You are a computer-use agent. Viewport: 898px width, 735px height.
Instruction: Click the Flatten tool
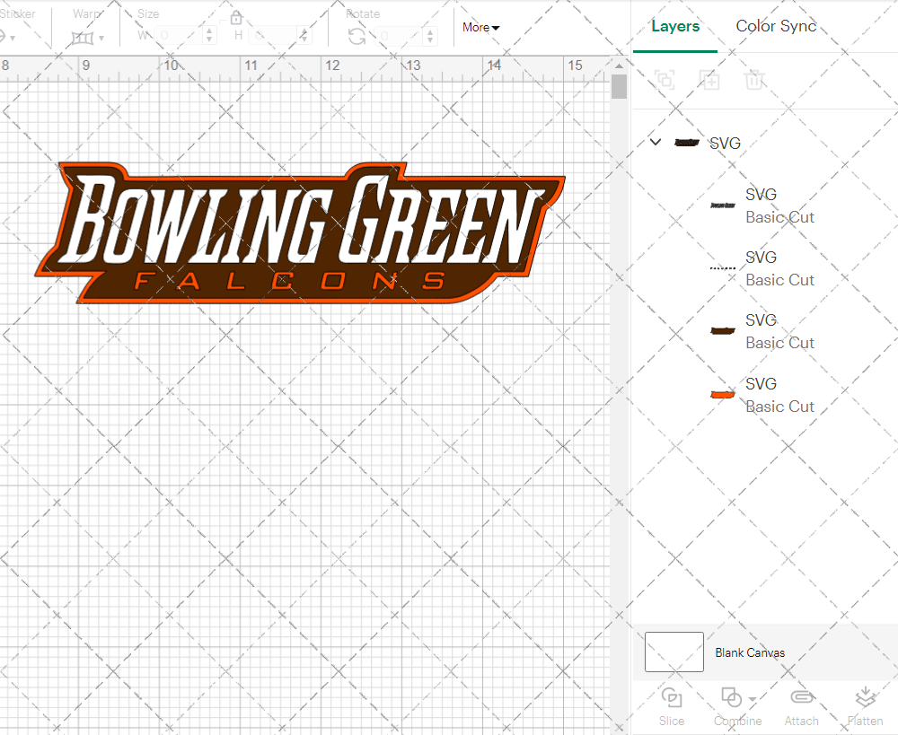(865, 706)
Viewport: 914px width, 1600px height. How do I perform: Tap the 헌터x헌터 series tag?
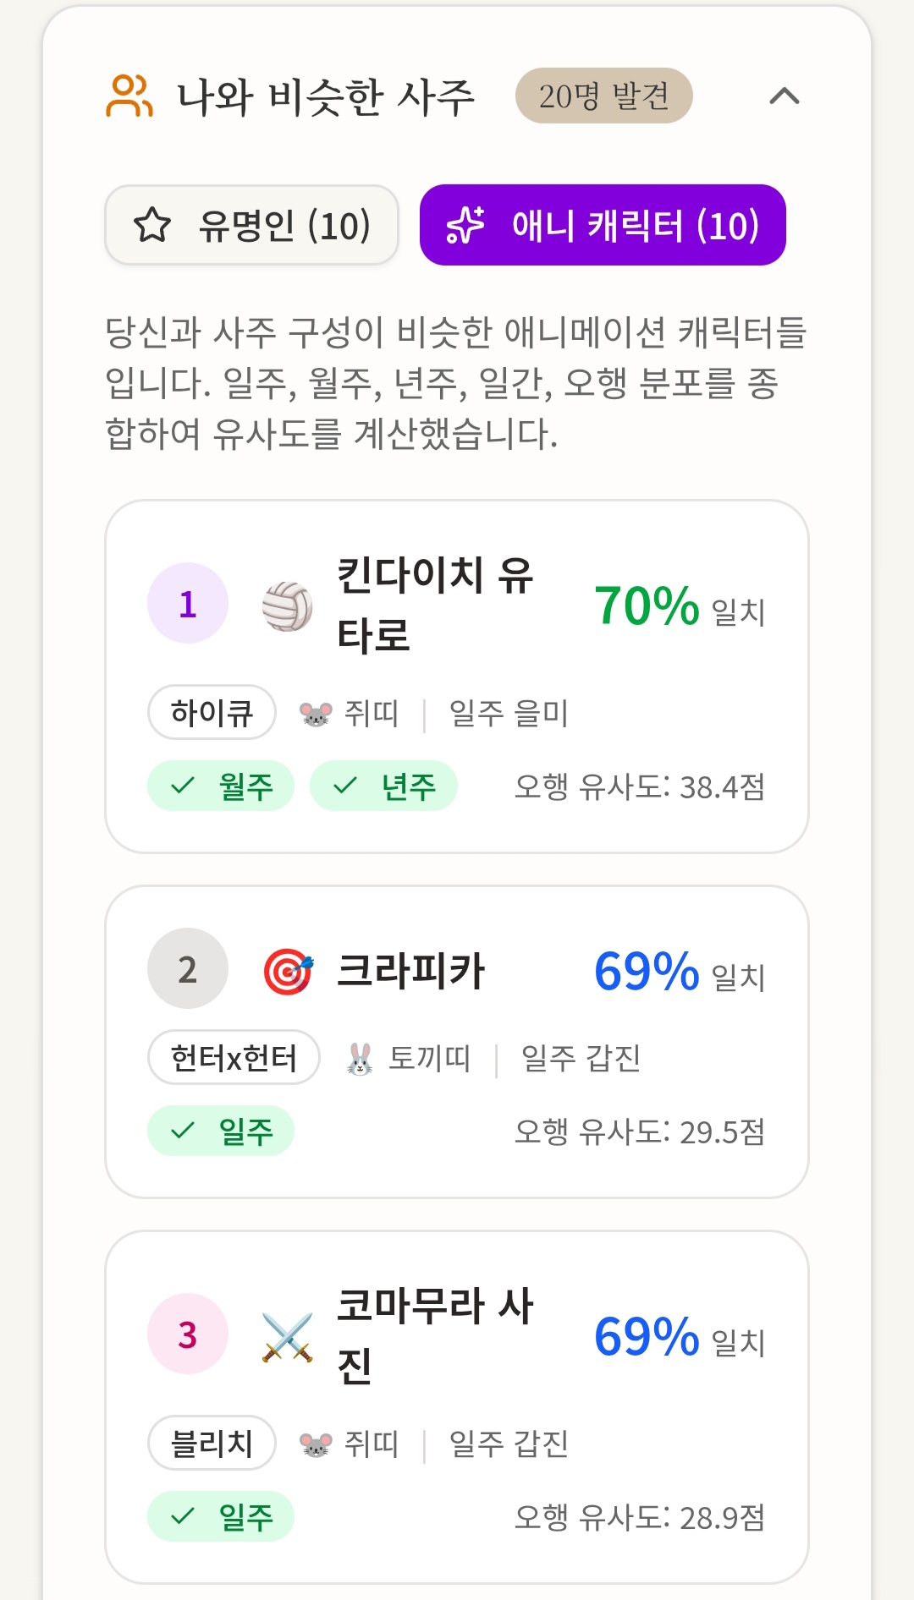(x=234, y=1058)
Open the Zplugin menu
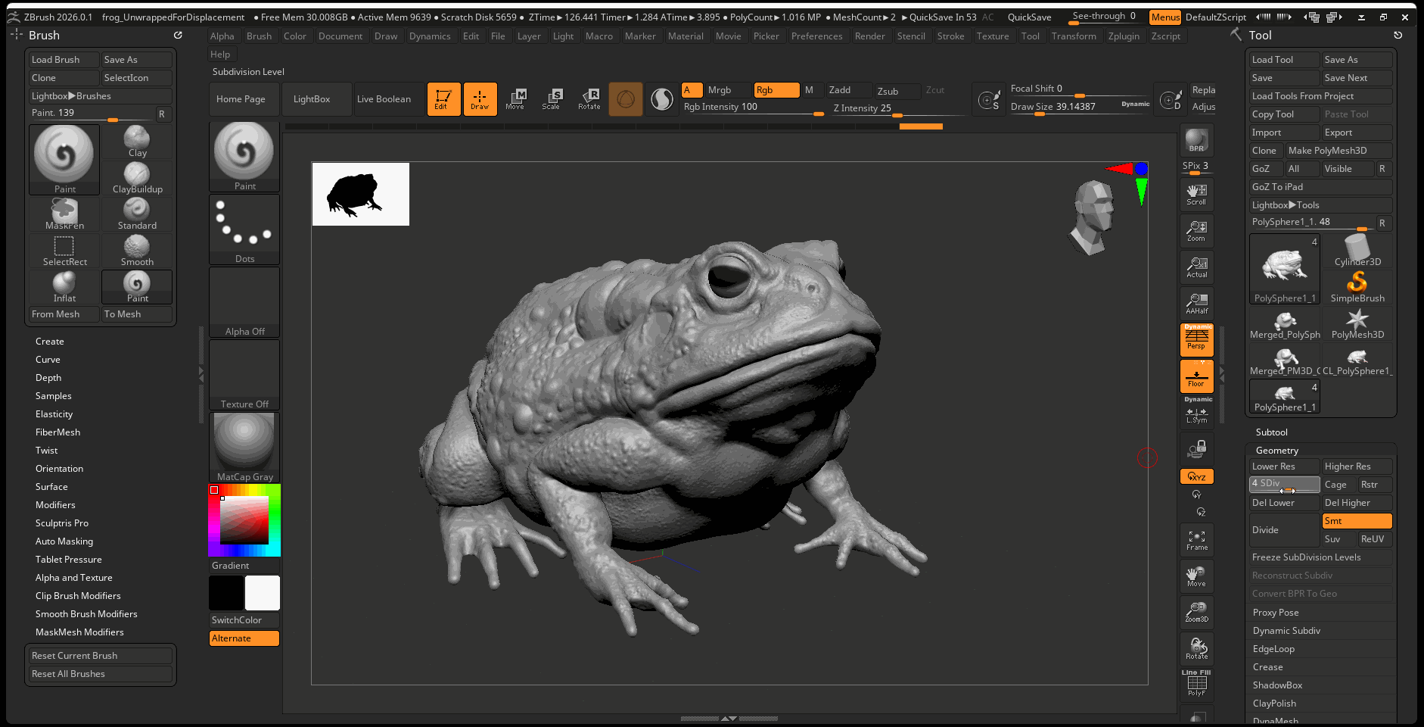The height and width of the screenshot is (727, 1424). (x=1124, y=36)
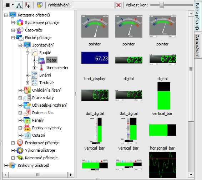Click the favorites star monitor icon
The height and width of the screenshot is (180, 202).
pos(40,5)
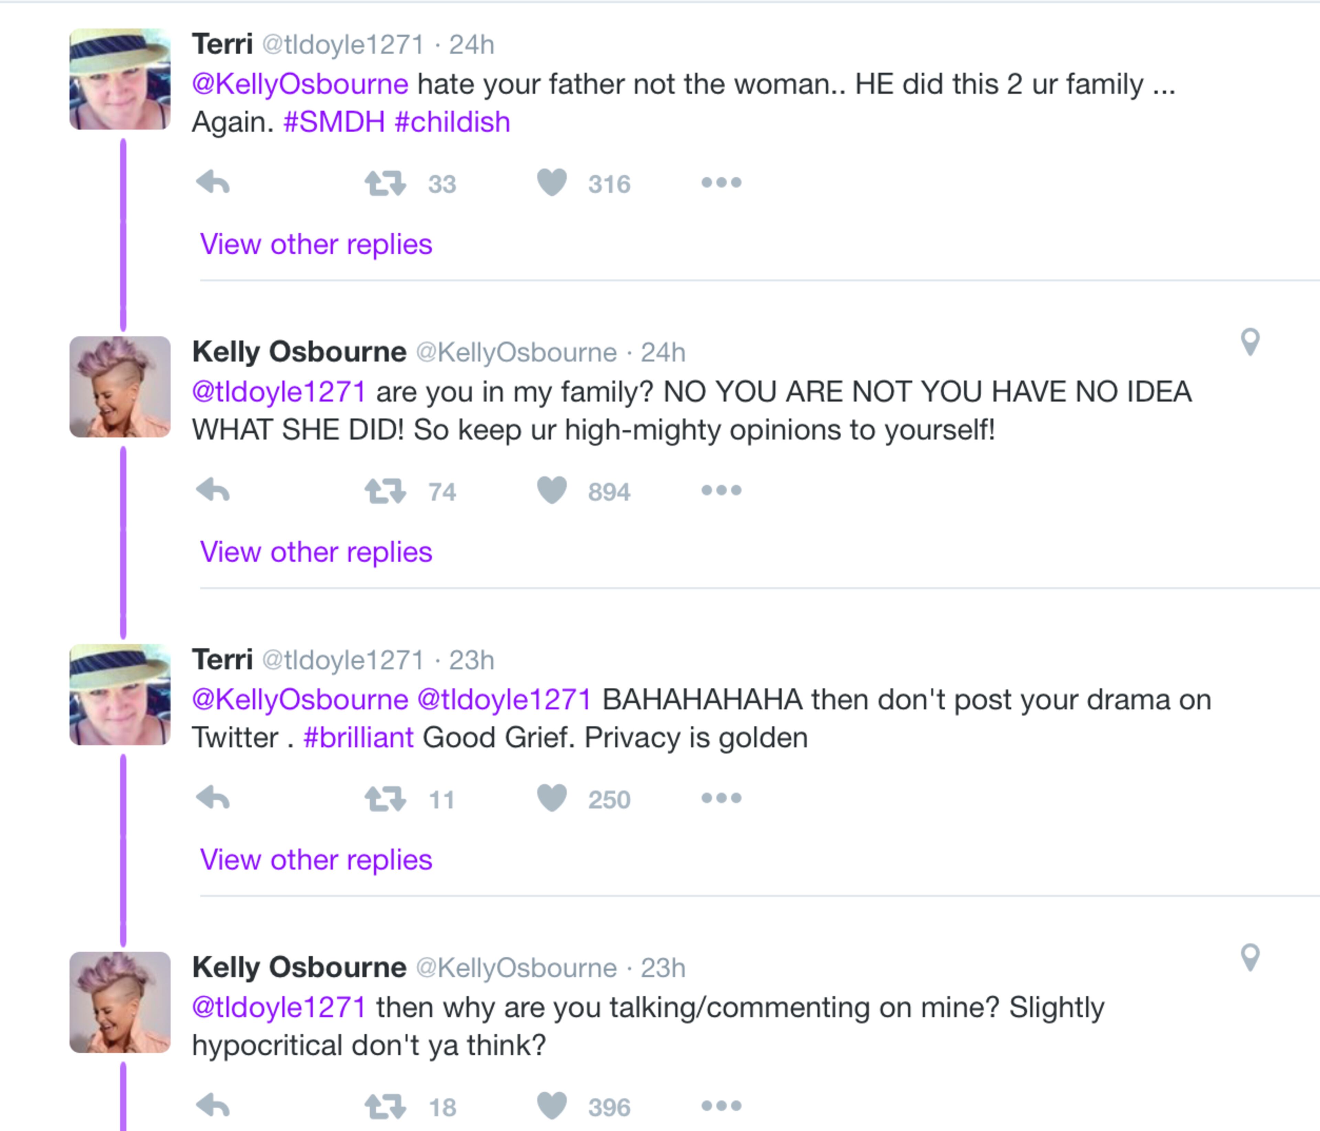Click location pin on Kelly's 23h tweet
The image size is (1320, 1131).
coord(1250,957)
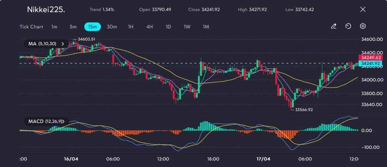Click the cyan 34241.92 current price tag
This screenshot has height=167, width=387.
click(x=369, y=63)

######

> WHAT TO PRODUCE
Your answer must be an exact repeat of all the records, minus the pictures.

> EXERCISE ANSWER
You are a computer-use agent. Viewport: 898px width, 735px height.
Instruction: Click the Flatten tool
(865, 706)
Viewport: 914px width, 1600px height. How do I perform: Tap the 헌터x헌터 series tag?
(x=234, y=1058)
Open the Zplugin menu
The height and width of the screenshot is (727, 1424). (x=1124, y=36)
Click the favorites star monitor icon
The height and width of the screenshot is (180, 202).
pos(40,5)
Click location pin on Kelly's 23h tweet
The image size is (1320, 1131).
coord(1250,957)
Click the cyan 34241.92 current price tag
This screenshot has height=167, width=387.
click(x=369, y=63)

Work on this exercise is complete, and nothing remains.